Text extract
● ● ● ●

- Interactive map of Azov
- Azov Location of Azov in Donetsk Oblast Azov Location of Azov in Ukraine
- Coordinates: 47°09′21″N 37°51′41″E﻿ / ﻿47.155833°N 37.861389°E
- Country: Ukraine
- Oblast: Donetsk Oblast
- Raion: Kalmiuske Raion
- Hromada: Novoazovsk urban hromada
- Elevation: 55 m (180 ft)

Population (2001 census)
- • Total: 209
- Time zone: UTC+2 (EET)
- • Summer (DST): UTC+3 (EEST)
- Postal code: 87651
- Area code: +380 6296

= Azov, Donetsk Oblast =

Azov (Russian and Азов), previously known as Dzerzhynske (Дзержинське), is a village in Novoazovsk Raion of Donetsk Oblast of eastern Ukraine, The village is located 124 km SSE of Donetsk city center.

● ● ● ●

Data

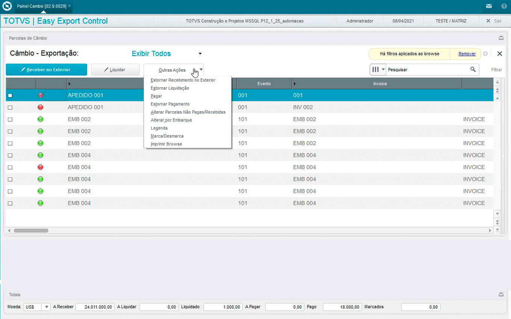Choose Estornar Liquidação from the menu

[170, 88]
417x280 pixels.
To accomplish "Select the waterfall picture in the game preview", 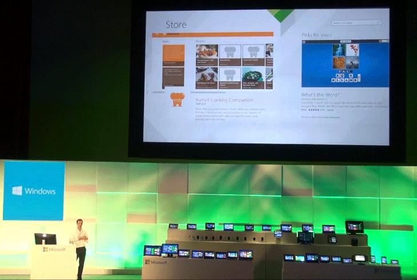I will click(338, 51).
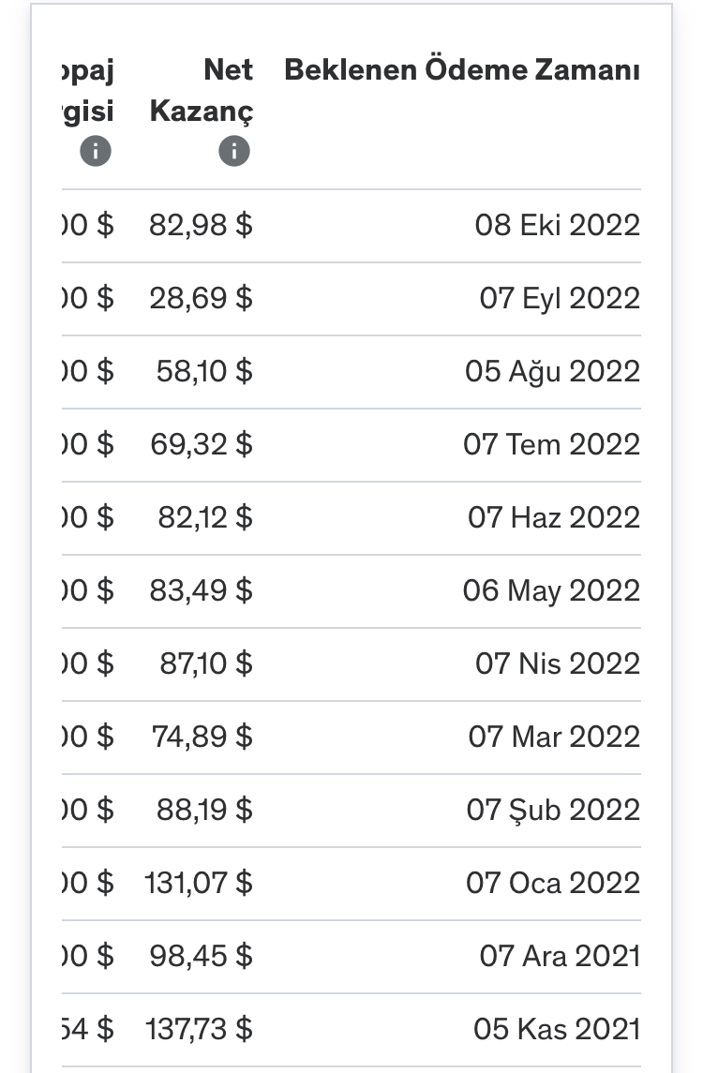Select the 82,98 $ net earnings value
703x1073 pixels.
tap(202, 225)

● ● ● ●

Requirements
a) Transcribe the Azov village entry from "- Interactive map" up to and including "(DST): UTC+3 (EEST)".
b) Write the next part of the Azov village entry, picking up after its final sentence.

Answers provided
a)
- Interactive map of Azov
- Azov Location of Azov in Donetsk Oblast Azov Location of Azov in Ukraine
- Coordinates: 47°09′21″N 37°51′41″E﻿ / ﻿47.155833°N 37.861389°E
- Country: Ukraine
- Oblast: Donetsk Oblast
- Raion: Kalmiuske Raion
- Hromada: Novoazovsk urban hromada
- Elevation: 55 m (180 ft)

Population (2001 census)
- • Total: 209
- Time zone: UTC+2 (EET)
- • Summer (DST): UTC+3 (EEST)

b)
Azov was captured by Donetsk People's Republic forces during the war in Donbas.

In 2016, the Ukrainian parliament approved renaming the village to Azov as part of decommunization. However, since the separatists with actual control of the village do not recognize this name change, this renaming has not yet gone into effect.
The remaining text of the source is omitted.